--- RECORDS SUPPLIED ---

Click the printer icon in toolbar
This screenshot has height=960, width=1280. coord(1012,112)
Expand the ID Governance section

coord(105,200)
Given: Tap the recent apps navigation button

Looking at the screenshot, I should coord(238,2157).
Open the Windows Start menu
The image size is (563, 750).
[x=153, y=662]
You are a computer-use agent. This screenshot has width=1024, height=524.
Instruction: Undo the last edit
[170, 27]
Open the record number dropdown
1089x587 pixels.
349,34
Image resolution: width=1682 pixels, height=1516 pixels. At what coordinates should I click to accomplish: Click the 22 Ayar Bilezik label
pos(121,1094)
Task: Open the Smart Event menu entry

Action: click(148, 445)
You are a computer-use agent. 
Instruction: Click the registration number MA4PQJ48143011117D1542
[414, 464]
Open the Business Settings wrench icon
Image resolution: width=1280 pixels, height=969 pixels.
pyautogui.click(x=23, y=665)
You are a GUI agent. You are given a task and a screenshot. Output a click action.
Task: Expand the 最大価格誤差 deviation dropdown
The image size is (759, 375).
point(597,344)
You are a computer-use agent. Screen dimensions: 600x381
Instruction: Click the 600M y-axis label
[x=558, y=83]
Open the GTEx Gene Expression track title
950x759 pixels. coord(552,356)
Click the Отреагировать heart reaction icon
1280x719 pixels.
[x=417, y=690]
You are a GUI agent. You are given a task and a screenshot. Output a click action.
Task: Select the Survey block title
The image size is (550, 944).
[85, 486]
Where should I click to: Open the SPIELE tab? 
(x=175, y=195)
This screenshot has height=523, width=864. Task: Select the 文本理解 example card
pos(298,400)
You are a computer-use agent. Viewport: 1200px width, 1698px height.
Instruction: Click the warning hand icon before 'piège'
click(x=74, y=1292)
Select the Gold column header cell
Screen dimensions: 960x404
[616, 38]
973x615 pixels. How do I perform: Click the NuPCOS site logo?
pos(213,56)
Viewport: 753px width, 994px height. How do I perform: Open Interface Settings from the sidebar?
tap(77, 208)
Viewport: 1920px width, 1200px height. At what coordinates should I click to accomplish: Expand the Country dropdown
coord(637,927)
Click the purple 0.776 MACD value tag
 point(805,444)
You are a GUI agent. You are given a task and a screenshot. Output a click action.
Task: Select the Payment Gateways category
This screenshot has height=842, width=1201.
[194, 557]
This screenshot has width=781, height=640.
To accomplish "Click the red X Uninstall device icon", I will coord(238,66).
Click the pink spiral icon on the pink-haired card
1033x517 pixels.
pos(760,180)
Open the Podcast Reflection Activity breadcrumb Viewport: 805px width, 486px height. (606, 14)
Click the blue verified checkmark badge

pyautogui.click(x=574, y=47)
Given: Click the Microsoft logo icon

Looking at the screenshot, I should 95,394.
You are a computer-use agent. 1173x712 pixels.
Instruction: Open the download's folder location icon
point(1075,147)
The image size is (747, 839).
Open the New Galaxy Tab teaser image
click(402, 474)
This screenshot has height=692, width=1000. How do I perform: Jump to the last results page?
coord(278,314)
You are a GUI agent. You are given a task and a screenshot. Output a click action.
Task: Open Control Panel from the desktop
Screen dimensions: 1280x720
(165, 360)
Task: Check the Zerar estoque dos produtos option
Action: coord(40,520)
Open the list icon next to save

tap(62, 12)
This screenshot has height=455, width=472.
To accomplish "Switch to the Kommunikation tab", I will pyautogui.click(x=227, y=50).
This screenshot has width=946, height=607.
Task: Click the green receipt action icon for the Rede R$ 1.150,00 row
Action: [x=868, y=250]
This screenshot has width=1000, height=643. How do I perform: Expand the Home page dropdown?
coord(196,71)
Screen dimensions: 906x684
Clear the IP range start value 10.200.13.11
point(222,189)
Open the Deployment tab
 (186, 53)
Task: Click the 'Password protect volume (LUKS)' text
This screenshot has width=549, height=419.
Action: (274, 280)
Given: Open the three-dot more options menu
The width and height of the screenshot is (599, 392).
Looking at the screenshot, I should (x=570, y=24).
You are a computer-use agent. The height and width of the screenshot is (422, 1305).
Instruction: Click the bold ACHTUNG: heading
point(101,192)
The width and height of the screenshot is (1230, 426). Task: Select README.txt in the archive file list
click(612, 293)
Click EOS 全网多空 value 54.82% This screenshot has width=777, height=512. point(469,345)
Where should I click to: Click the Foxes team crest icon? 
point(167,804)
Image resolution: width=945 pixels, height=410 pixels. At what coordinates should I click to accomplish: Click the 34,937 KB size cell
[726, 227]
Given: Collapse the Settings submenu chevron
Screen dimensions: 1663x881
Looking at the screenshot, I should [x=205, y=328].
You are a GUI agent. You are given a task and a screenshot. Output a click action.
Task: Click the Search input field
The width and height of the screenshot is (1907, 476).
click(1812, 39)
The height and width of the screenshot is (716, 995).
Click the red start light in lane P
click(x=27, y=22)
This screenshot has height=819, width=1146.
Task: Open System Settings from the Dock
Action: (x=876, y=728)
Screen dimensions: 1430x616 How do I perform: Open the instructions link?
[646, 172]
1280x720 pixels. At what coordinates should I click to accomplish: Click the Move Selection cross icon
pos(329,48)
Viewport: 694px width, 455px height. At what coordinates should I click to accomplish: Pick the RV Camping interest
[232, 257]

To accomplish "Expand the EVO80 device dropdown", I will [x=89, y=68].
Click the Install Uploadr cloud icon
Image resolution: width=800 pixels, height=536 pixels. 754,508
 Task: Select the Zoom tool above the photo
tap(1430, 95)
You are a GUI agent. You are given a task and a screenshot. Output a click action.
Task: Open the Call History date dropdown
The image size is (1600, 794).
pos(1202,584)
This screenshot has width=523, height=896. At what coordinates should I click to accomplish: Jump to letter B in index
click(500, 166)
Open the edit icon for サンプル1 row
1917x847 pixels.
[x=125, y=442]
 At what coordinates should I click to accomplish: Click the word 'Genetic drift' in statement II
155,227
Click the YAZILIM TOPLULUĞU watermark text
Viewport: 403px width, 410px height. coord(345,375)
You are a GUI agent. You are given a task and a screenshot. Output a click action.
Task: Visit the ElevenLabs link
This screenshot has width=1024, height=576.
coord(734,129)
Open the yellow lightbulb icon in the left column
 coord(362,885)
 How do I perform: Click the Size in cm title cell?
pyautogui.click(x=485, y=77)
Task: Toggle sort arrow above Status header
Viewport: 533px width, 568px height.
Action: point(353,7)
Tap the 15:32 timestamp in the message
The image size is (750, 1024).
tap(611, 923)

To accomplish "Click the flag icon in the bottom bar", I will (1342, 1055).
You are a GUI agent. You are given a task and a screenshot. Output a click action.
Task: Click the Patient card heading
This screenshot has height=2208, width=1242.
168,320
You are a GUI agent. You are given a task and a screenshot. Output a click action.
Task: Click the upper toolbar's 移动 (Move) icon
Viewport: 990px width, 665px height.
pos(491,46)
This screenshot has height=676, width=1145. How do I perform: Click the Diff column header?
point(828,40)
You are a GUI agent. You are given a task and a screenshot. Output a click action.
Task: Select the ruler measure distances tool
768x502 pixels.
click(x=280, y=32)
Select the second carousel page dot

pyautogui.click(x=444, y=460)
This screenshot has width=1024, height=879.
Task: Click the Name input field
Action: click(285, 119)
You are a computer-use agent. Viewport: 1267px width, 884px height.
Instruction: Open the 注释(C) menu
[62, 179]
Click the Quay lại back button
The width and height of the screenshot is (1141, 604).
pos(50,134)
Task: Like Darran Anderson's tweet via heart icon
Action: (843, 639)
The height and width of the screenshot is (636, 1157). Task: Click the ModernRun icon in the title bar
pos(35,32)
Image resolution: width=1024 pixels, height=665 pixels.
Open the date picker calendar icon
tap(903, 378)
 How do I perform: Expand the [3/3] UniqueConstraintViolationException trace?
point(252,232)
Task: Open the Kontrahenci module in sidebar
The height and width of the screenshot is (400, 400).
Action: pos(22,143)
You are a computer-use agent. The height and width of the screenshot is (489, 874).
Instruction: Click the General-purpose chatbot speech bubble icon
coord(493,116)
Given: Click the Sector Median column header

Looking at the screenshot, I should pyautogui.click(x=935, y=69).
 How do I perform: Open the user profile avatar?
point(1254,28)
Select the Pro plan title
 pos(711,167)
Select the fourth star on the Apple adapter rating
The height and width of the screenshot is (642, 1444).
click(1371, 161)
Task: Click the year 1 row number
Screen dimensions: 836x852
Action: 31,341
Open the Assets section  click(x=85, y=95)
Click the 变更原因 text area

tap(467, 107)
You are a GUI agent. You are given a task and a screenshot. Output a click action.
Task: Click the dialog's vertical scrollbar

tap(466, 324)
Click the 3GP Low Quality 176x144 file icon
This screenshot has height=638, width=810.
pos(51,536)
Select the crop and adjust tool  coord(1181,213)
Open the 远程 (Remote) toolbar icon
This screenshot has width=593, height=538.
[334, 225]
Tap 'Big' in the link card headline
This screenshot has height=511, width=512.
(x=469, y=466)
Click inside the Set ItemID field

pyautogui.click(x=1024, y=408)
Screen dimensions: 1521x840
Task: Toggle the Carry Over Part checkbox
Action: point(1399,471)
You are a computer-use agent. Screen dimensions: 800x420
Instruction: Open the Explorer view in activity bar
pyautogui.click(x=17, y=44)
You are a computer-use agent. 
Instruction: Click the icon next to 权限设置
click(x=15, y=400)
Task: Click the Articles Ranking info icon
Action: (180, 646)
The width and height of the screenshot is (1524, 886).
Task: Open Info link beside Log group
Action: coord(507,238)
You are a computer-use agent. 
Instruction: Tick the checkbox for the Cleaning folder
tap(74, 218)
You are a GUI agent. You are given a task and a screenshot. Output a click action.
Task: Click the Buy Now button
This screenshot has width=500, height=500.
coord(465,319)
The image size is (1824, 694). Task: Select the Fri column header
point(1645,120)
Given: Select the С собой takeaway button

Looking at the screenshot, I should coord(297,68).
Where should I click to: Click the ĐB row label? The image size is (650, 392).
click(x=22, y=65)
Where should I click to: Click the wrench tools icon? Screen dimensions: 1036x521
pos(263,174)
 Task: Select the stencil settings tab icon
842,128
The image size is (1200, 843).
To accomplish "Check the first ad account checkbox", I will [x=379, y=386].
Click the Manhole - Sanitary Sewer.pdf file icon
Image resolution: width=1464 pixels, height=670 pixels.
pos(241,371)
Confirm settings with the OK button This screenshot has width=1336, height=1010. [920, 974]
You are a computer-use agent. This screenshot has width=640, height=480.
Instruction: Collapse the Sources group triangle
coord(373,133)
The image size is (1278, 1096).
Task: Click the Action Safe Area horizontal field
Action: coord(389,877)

--- EXERCISE DIRECTIONS ---
Look above for the line holding "At what coordinates should I click to accomplish: Click the word", then set down exactly that line and every line after it up to and including the line holding "Task: Toggle sort arrow above Status header", with nothing else.

--- ANSWER AREA ---
 At what coordinates should I click to accomplish: Click the word 'Genetic drift' in statement II
155,227
Click the YAZILIM TOPLULUĞU watermark text
Viewport: 403px width, 410px height. coord(345,375)
You are a GUI agent. You are given a task and a screenshot. Output a click action.
Task: Visit the ElevenLabs link
This screenshot has width=1024, height=576.
coord(734,129)
Open the yellow lightbulb icon in the left column
 coord(362,885)
 How do I perform: Click the Size in cm title cell?
pyautogui.click(x=485, y=77)
Task: Toggle sort arrow above Status header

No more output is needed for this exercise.